The governor has been firm and public in his opposition to raising taxes or fees for transportation. However, in December he made a comment that the only reason he might reconsider is if there were tax cuts in other parts of the budget to offset it. Vos took that comment and ran with it. He announced the $300 million target a month later, and Walker quickly clarified there was no deal to begin with.

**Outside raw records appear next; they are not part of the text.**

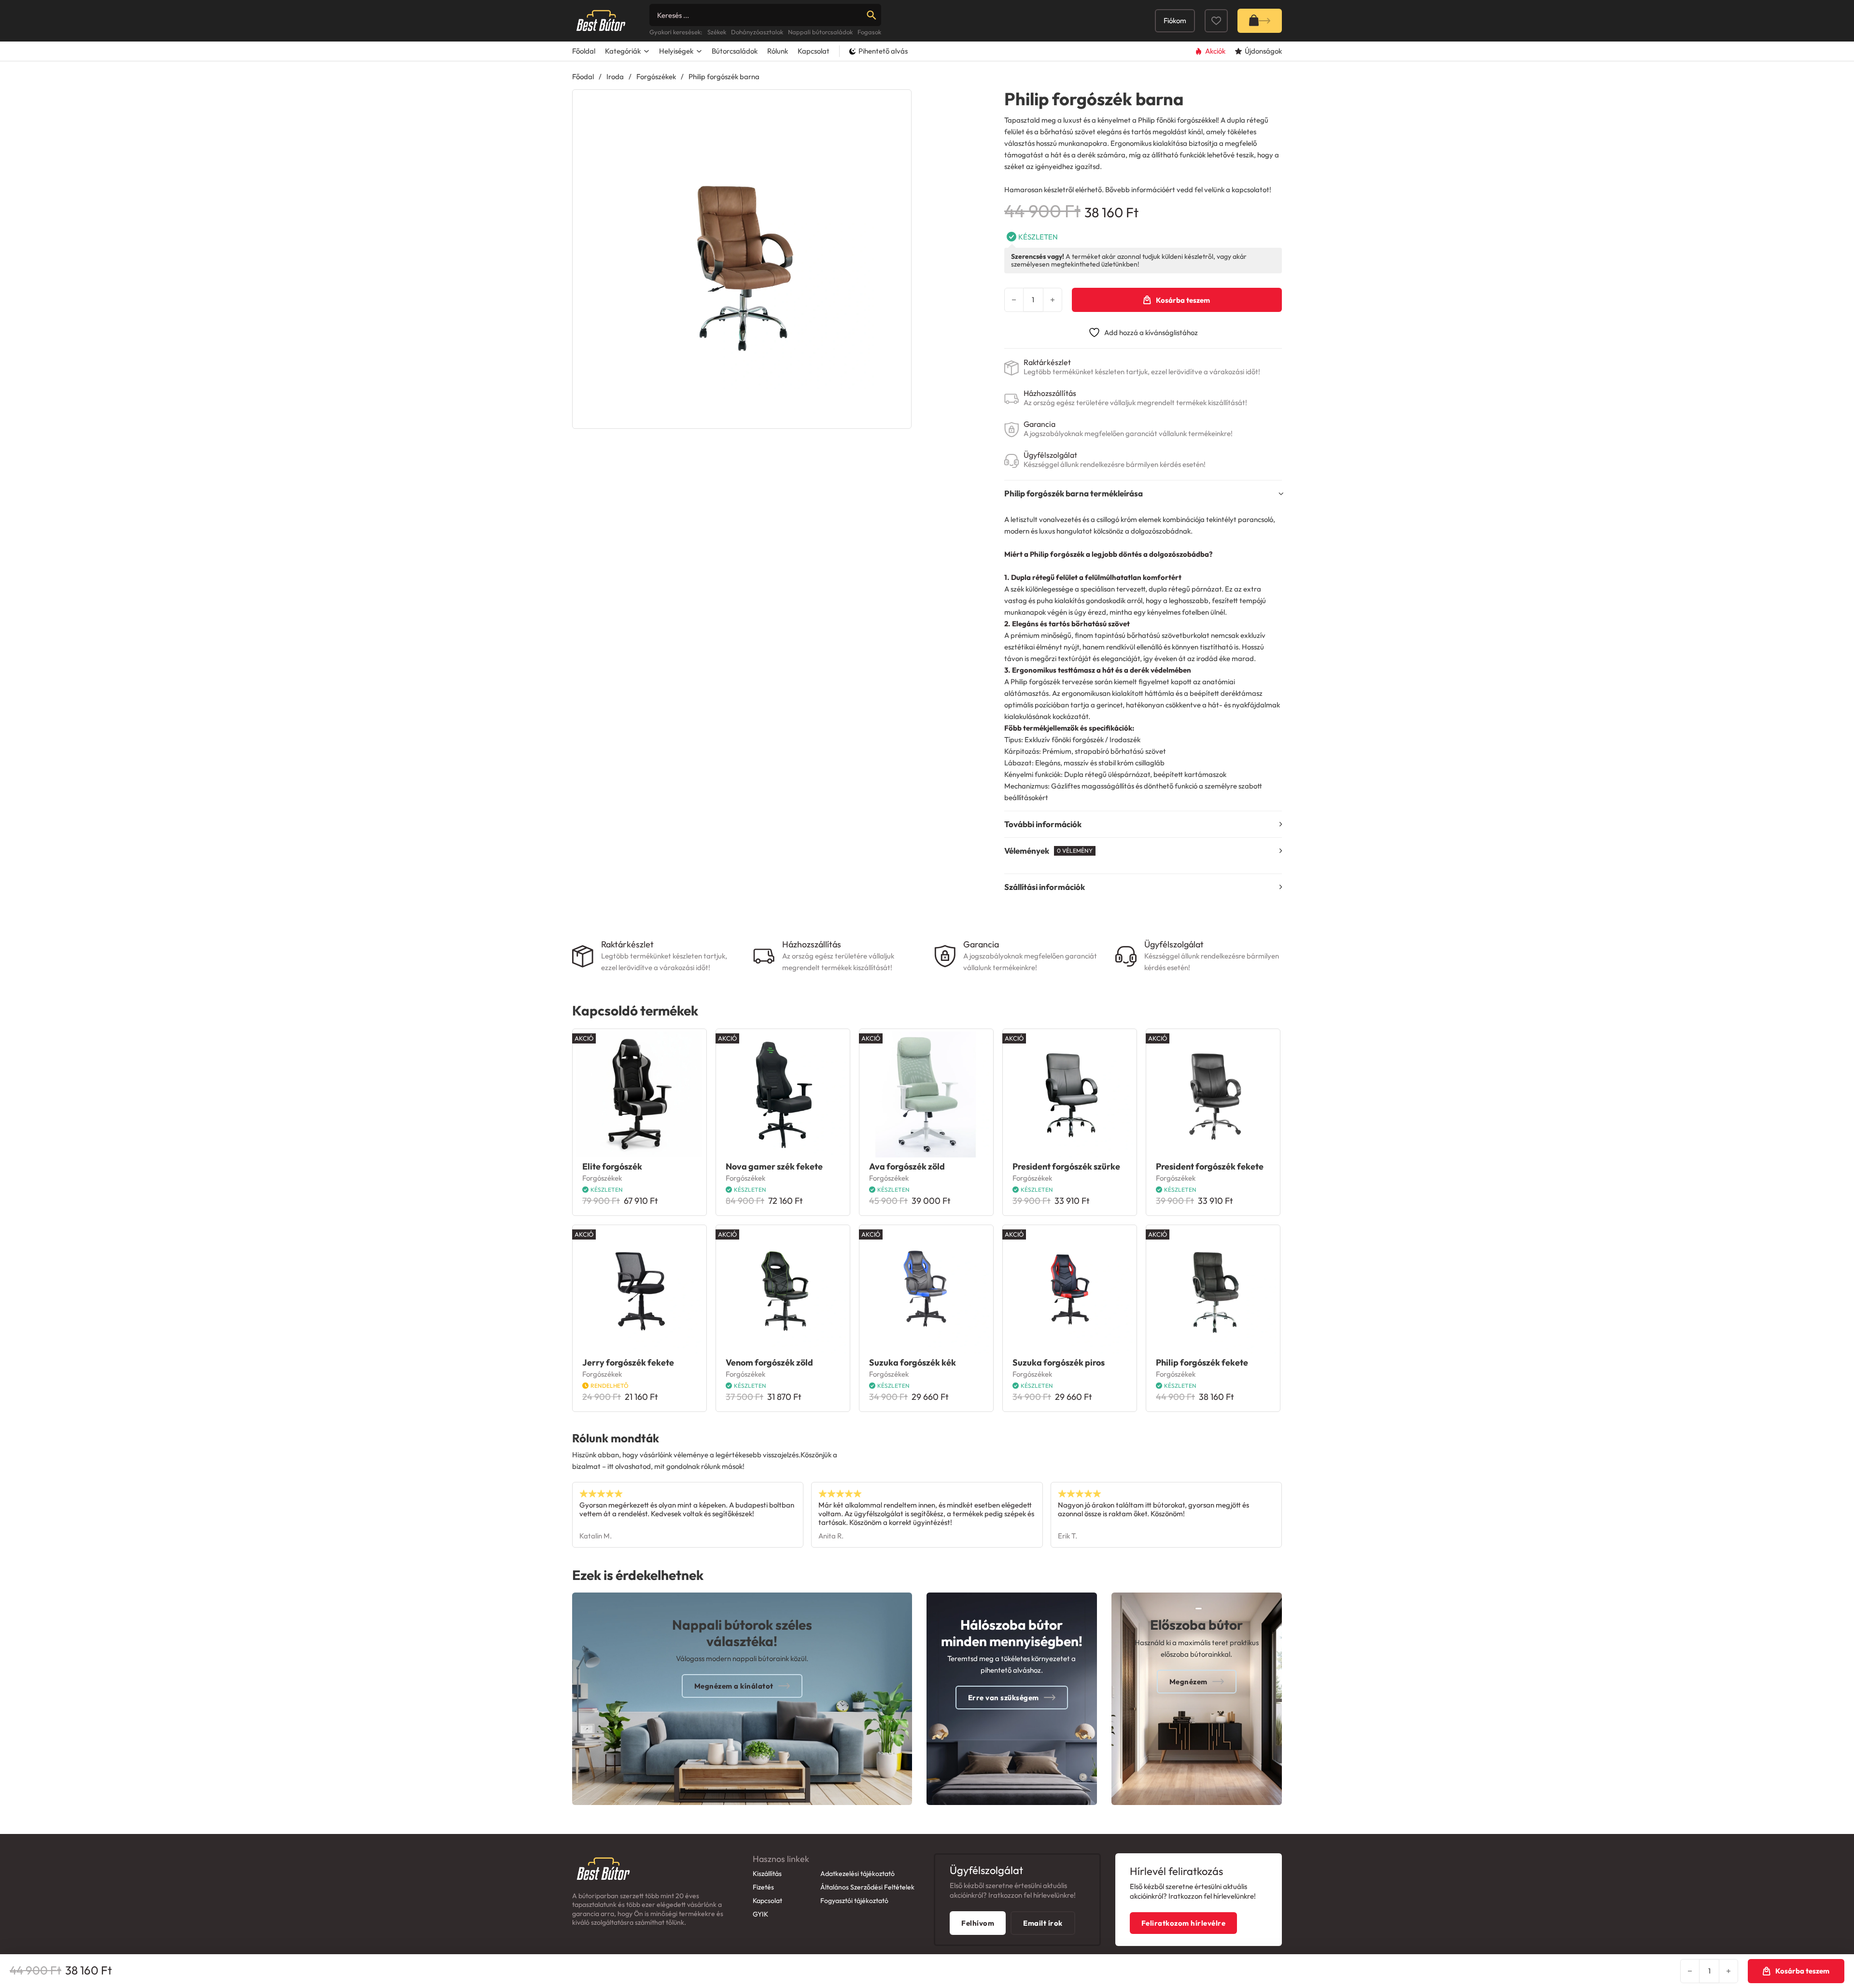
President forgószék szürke (1066, 1166)
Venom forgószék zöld (769, 1362)
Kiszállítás (767, 1873)
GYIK (760, 1914)
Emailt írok (1043, 1923)
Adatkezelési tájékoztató (857, 1873)
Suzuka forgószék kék (912, 1362)
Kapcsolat (813, 51)
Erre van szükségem (1003, 1697)
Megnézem (1188, 1681)
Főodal (583, 76)
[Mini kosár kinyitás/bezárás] (1259, 20)
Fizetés (763, 1887)
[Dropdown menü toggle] (646, 51)
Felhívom (977, 1923)
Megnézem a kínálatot (733, 1686)
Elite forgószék (612, 1166)
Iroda (615, 76)
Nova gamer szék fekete (774, 1166)
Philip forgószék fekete (1202, 1362)
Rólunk (777, 51)
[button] (898, 103)
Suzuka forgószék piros (1058, 1362)
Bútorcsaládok (735, 51)
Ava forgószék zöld (907, 1166)
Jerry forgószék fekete (628, 1362)
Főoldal (583, 51)
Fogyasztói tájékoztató (854, 1900)
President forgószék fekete (1210, 1166)
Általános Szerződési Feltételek (867, 1887)
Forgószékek (656, 76)
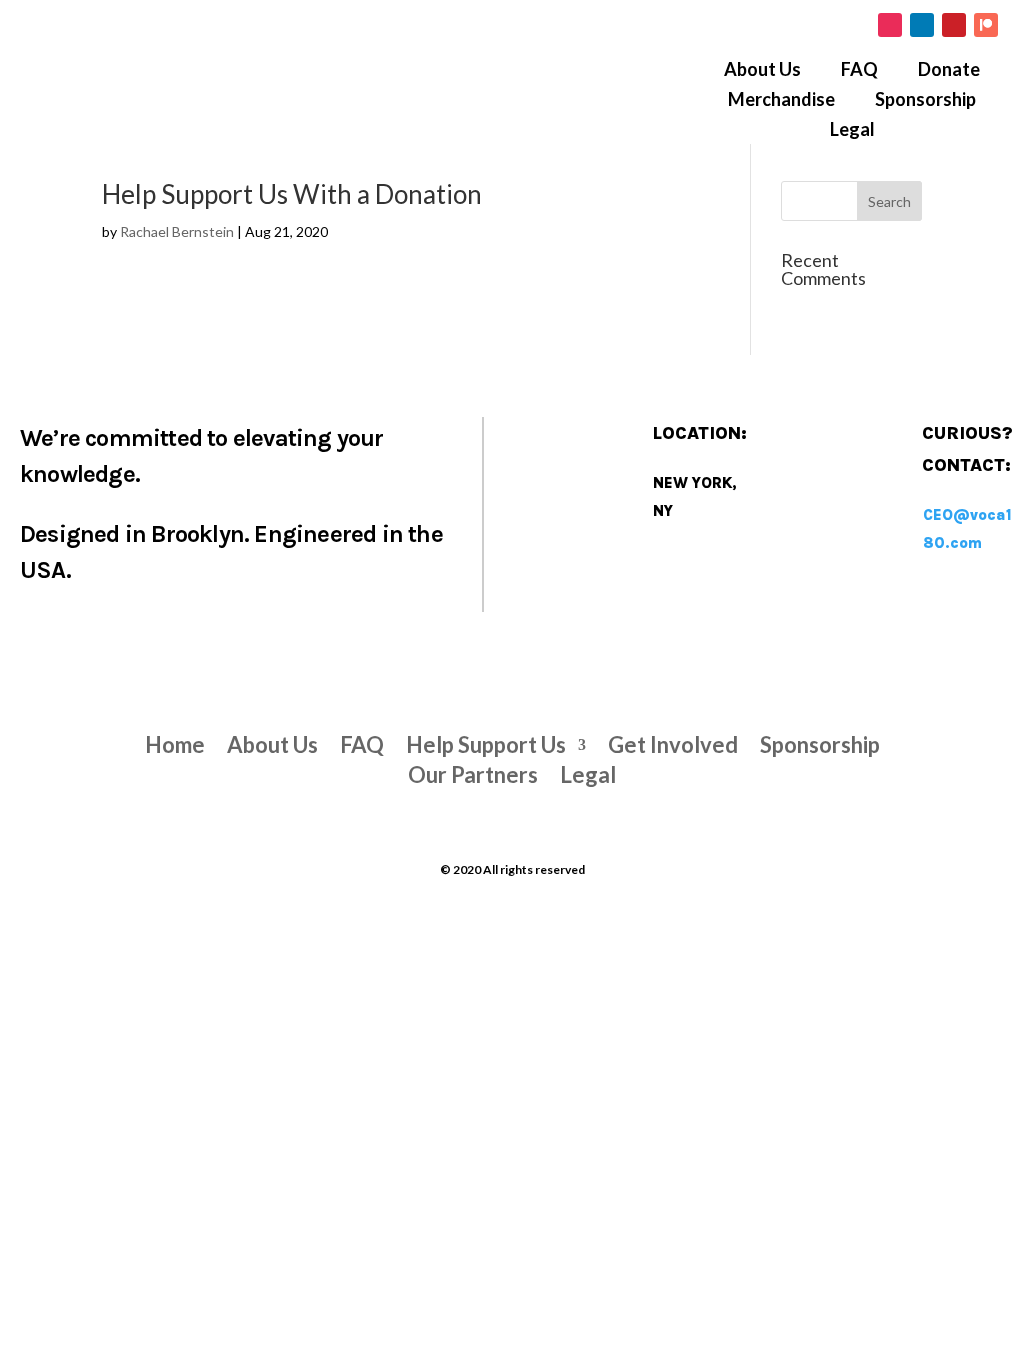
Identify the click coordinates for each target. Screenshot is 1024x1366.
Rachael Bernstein (177, 231)
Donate (949, 71)
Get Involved (673, 741)
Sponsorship (925, 101)
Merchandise (781, 101)
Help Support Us (486, 741)
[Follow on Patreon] (986, 25)
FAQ (859, 71)
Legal (852, 131)
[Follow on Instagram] (890, 25)
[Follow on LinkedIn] (922, 25)
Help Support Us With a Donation (292, 194)
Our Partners (473, 771)
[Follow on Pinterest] (954, 25)
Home (175, 741)
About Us (762, 71)
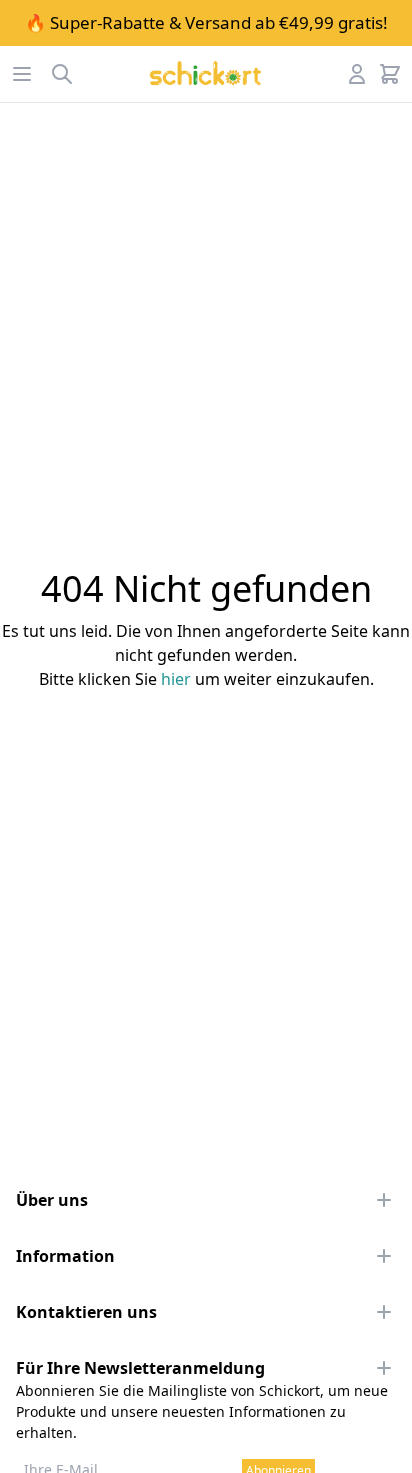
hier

Hypothetically, if Wisconsin were to boost highway funding by $300 million and it all came from a gas tax increase, the state’s gas tax would have to go from 32.9 cents to 37.7 cents a gallon. That would give Wisconsin the eighth highest gas tax in the country. Of course, Vos’ plan could spread that $300 million out across various taxes and fees in order to soften the blow. No one’s really talked about that $300 million for over a month now, but then again, Vos and his allies are playing this very close to the vest.
When Nygren was asked about his side’s lack of a definitive proposal to increase transportation funding at the Milwaukee Press Club luncheon, he simply responded, “We have been more about keeping all options on the table and having that dialogue, rather than choosing one path or one plan over the other.”
Yet, the only option we continue to hear is raise the gas tax, and the best evidence to support that option is the fabricated billion-dollar shortfall. And nobody has definitively promised if we raise the gas tax, there will be no transportation bonding – which supposedly initiated this debate in the first place.